[Stored records]
_ _ _ _ _ _ _
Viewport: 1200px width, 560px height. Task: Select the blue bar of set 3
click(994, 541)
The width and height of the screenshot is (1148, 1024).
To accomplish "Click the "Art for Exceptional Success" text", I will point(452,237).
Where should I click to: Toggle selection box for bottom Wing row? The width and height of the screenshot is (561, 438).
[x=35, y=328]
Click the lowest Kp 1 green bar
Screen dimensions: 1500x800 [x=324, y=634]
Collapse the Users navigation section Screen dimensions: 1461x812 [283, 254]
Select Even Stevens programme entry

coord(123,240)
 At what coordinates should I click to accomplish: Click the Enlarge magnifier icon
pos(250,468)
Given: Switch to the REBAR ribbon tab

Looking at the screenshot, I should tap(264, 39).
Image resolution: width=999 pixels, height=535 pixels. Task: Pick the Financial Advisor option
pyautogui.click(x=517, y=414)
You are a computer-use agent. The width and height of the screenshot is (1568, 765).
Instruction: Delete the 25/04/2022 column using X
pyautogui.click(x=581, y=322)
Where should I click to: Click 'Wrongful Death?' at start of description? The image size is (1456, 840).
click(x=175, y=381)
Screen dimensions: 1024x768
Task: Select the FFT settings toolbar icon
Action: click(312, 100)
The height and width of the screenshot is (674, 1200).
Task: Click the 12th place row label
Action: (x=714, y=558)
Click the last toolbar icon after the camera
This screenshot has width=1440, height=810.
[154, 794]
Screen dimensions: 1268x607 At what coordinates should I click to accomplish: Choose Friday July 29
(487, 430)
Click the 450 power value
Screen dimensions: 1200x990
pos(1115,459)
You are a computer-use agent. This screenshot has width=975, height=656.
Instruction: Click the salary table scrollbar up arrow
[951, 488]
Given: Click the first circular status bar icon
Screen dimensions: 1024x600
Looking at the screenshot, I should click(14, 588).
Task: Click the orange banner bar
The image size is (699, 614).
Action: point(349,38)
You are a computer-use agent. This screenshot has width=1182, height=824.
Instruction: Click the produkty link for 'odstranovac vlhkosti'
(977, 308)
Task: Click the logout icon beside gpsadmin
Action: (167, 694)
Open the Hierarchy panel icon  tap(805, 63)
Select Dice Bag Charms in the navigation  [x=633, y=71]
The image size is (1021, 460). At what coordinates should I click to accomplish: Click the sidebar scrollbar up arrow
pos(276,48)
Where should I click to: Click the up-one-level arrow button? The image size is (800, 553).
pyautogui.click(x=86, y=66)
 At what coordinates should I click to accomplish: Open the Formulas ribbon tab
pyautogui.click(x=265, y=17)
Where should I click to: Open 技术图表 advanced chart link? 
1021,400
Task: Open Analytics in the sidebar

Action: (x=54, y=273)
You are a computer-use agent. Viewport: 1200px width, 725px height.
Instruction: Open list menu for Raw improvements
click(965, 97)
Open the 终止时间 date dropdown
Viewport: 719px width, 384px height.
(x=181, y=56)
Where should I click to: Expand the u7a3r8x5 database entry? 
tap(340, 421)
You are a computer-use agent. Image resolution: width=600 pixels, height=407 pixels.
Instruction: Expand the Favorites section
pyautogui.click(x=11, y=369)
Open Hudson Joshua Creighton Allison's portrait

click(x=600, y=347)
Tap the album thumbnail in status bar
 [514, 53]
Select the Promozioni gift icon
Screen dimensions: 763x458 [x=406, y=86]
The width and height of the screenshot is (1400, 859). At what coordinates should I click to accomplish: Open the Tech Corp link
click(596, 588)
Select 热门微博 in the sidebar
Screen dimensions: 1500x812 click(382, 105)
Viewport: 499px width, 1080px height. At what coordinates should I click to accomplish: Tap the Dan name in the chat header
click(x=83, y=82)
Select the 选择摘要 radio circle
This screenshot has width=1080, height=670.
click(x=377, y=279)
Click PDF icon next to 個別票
_ _ _ _ _ _ _
**WORK INSTRUCTION**
Only the number is needed here: how many lines of the records contain "agent"?

**RESPONSE AREA**
5